É nesse ponto que Highsmith apresenta o conceito de capacidade adaptativa: a habilidade de perceber mudanças, decidir em condições incertas e ajustar a direção sem perder coerência ou propósito. Não se trata de reagir a tudo com mais velocidade. Uma organização adaptativa sabe quando mudar, o que preservar e quais novidades realmente merecem alterar sua estratégia.

A diferença também aparece na maneira como a IA é incorporada ao trabalho. Em um modelo de automação, a ferramenta analisa o cenário e oferece uma recomendação que tende a ser seguida. Em um modelo de ampliação da capacidade humana, ela organiza dados, levanta possibilidades e ajuda a formular perguntas, mas a interpretação e a decisão continuam sendo responsabilidades das pessoas.

Essa separação pode parecer sutil, porém define o tipo de competência que as organizações estão construindo. Quando decisões são terceirizadas de forma gradual, as equipes podem ganhar produtividade, mas perder prática em reconhecer exceções, questionar premissas e lidar com situações que não se parecem com aquilo que já aconteceu.

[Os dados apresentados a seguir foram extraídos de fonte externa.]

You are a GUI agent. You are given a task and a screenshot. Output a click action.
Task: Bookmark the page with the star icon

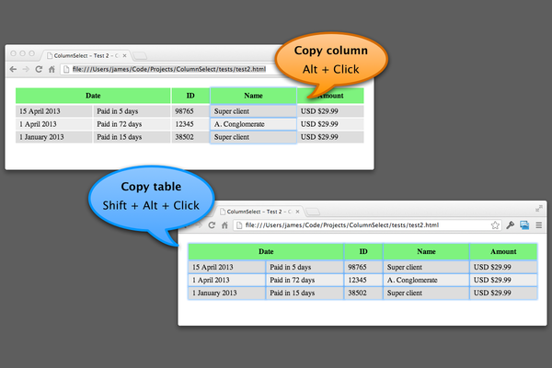(495, 225)
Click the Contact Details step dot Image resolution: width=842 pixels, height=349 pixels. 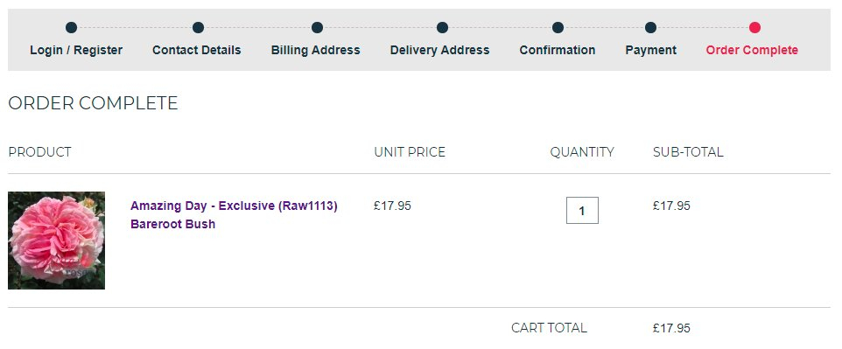click(x=198, y=27)
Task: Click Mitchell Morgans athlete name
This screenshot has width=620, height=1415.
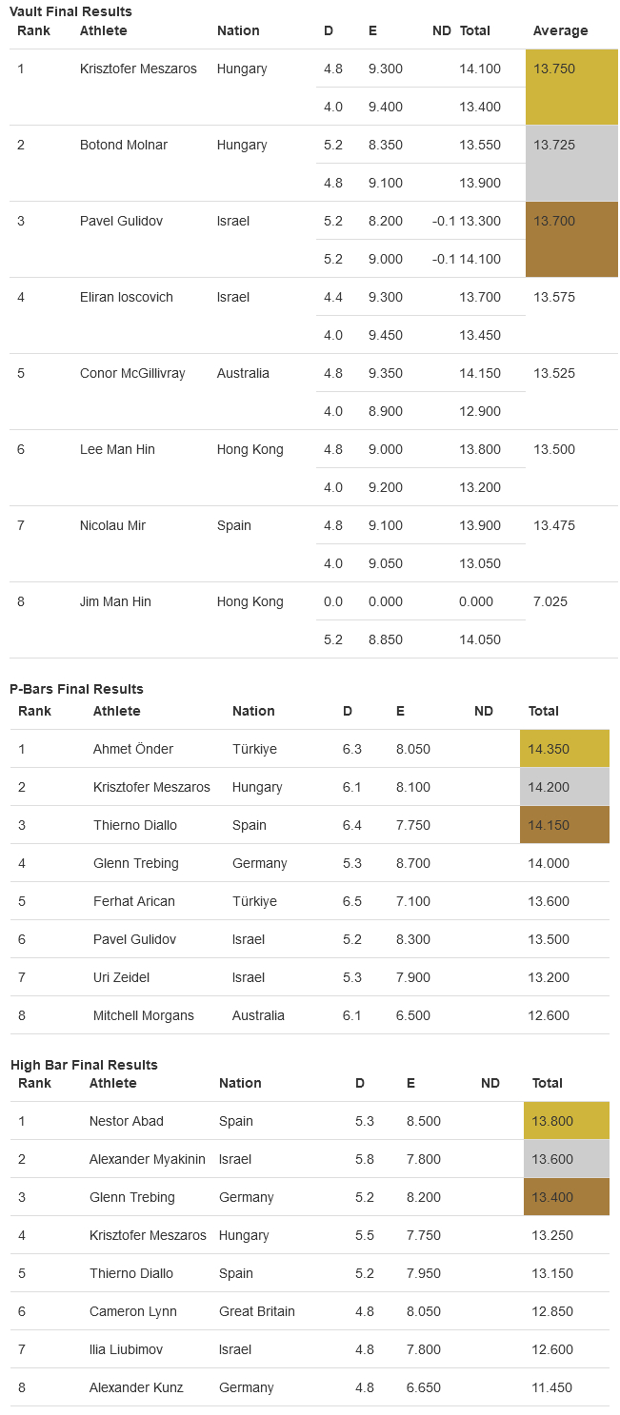Action: [x=144, y=1015]
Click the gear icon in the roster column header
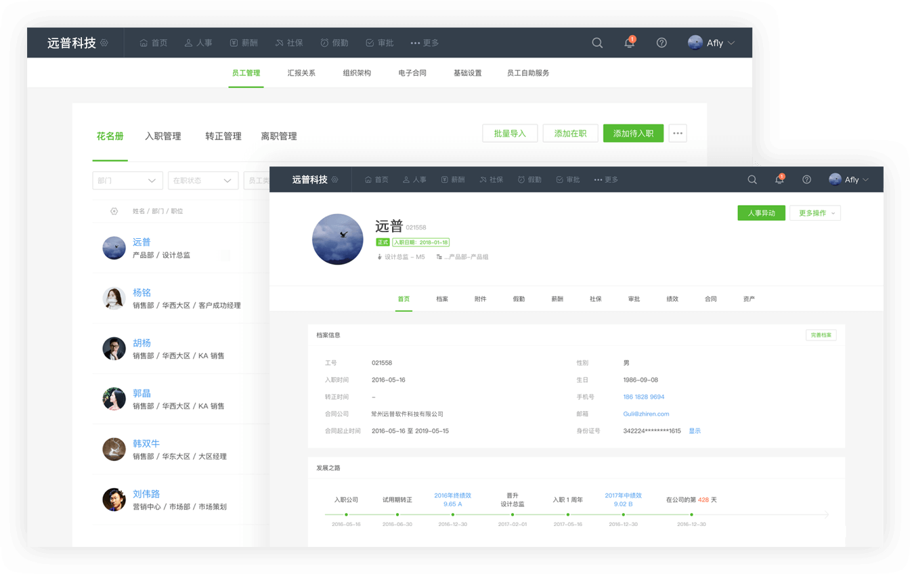Image resolution: width=910 pixels, height=574 pixels. pos(114,211)
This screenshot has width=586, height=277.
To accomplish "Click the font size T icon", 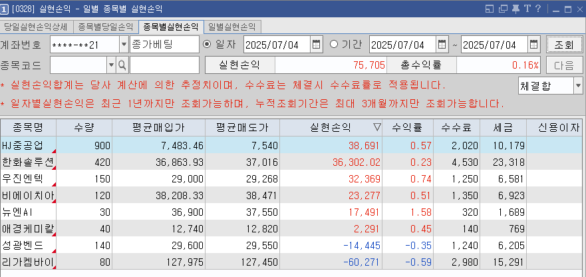I will point(527,9).
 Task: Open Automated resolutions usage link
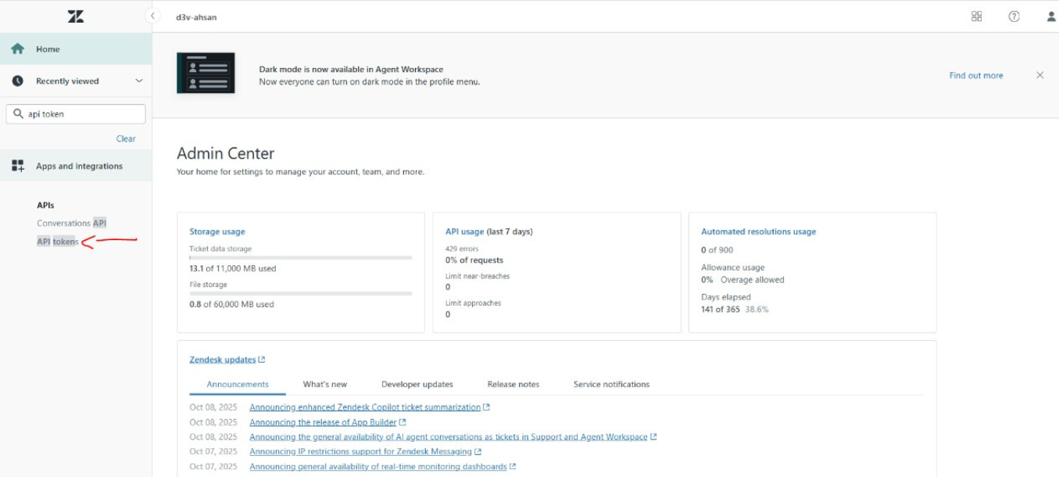click(758, 232)
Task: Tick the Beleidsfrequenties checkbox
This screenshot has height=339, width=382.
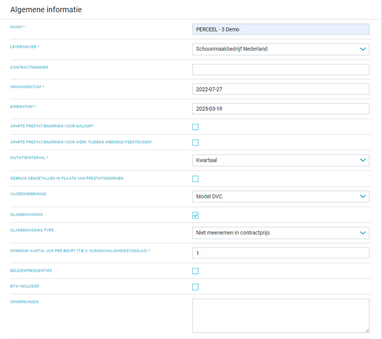Action: pos(195,271)
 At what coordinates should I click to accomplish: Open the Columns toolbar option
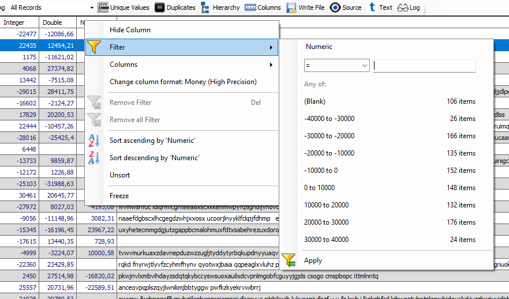pos(250,7)
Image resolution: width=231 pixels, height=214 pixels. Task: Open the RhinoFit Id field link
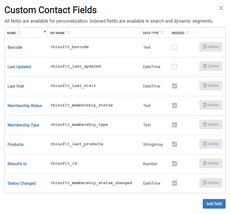coord(17,164)
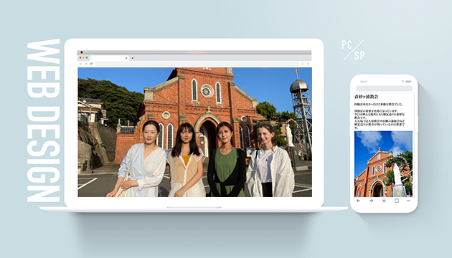
Task: Click the green maximize window dot
Action: [87, 57]
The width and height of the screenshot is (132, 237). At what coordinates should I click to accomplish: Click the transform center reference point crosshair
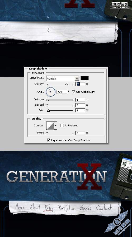coord(48,30)
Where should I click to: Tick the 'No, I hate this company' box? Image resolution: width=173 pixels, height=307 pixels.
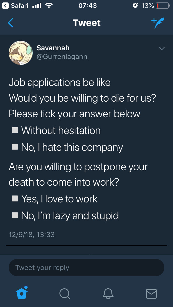[x=15, y=147]
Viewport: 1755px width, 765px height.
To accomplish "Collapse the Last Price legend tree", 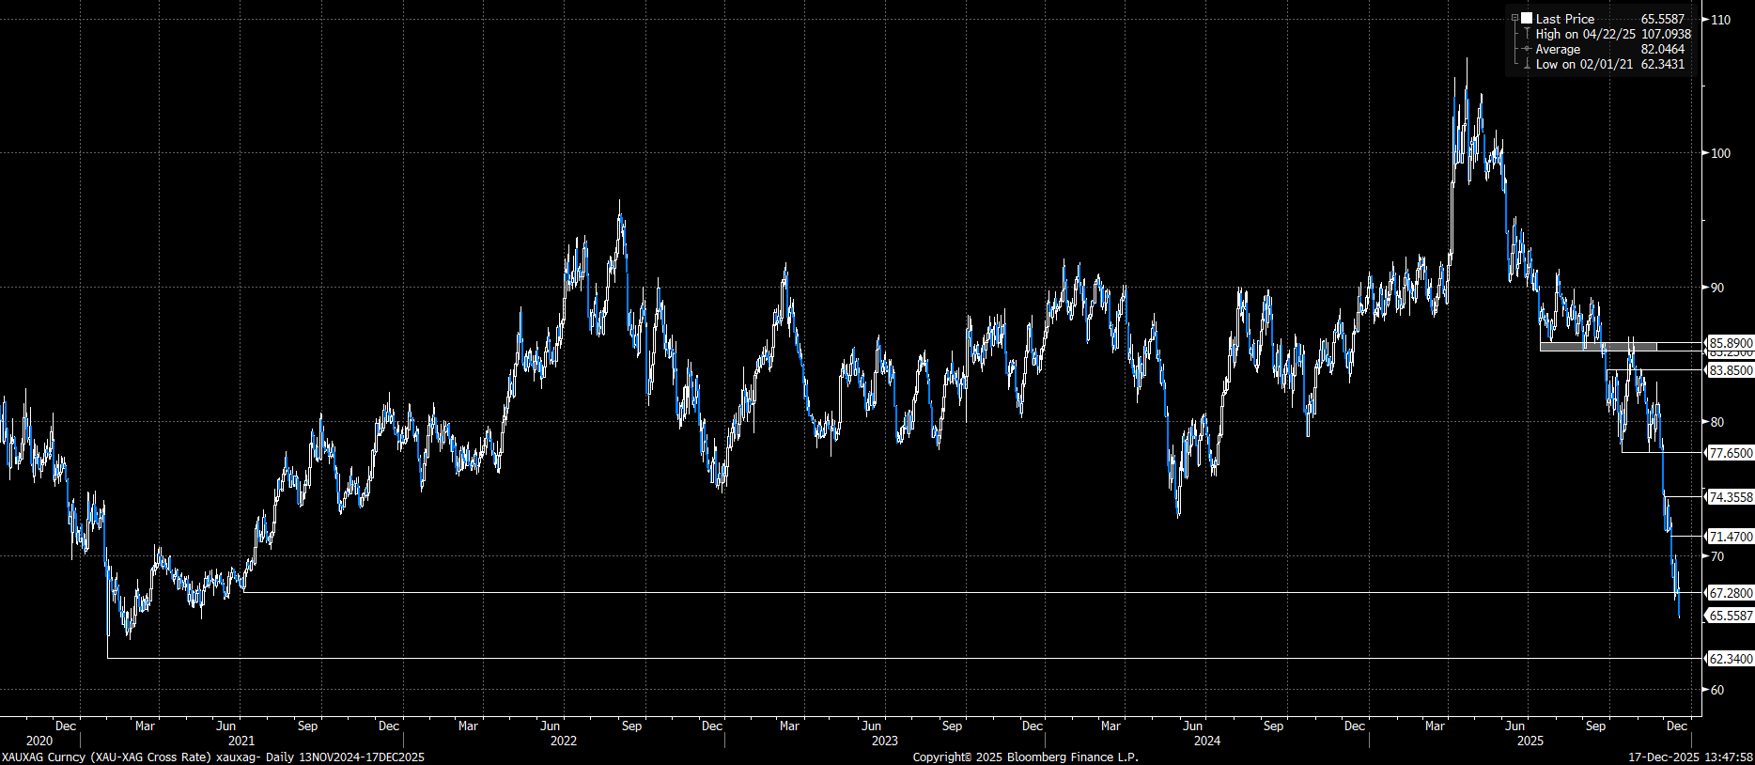I will (x=1514, y=19).
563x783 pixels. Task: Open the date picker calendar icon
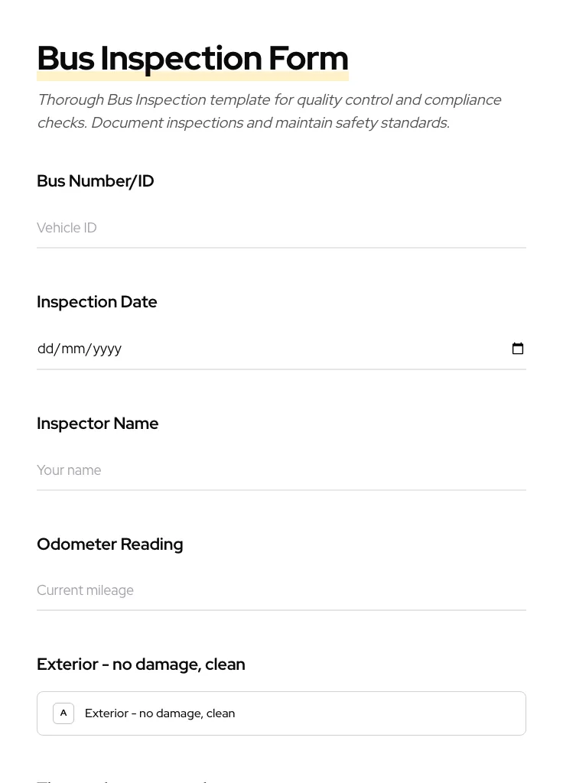[518, 348]
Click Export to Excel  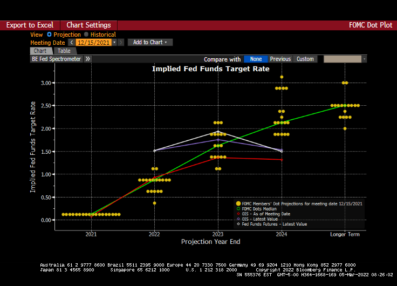click(x=30, y=25)
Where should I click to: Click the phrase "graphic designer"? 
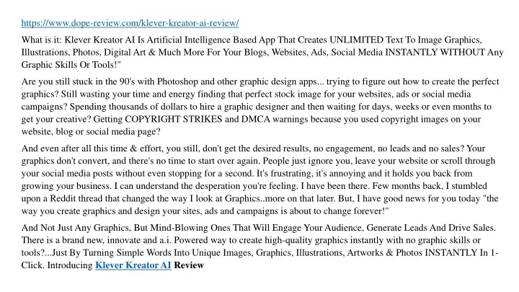click(256, 107)
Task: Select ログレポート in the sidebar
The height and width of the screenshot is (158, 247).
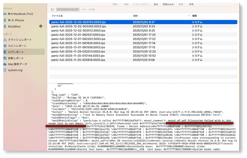Action: 16,52
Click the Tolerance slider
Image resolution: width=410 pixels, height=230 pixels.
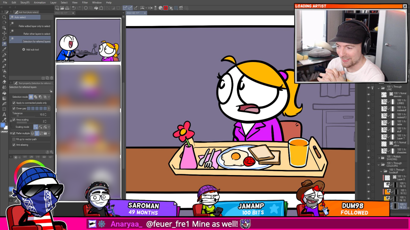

O cuidado vale para pessoas, empresas, governos e equipes de projetos. A IA pode apoiar diagnósticos, antecipar riscos, organizar planos e sugerir prioridades. O que ela não conhece integralmente são as relações institucionais, as particularidades de um território, os interesses envolvidos e os impactos que uma escolha pode produzir sobre diferentes grupos.

Por isso, a maturidade no uso da tecnologia não deveria ser medida apenas pela quantidade de ferramentas adotadas ou pelas horas economizadas. Ela aparece na forma como essas soluções são integradas às decisões: com critérios claros, revisão humana, espaço para discordância e responsabilidade sobre os resultados.

Em projetos de transformação, é comum encontrar organizações interessadas em modernizar ferramentas antes de revisar processos, responsabilidades e capacidades internas. O risco é automatizar uma lógica que já não funciona ou acelerar decisões que continuam mal formuladas.

A inteligência artificial pode liberar as pessoas de tarefas repetitivas e ampliar sua capacidade de análise. O ganho mais relevante, porém, acontece quando o tempo recuperado é usado para aquilo que ainda exige contexto e discernimento: formular perguntas melhores, interpretar situações complexas e decidir quais respostas merecem confiança.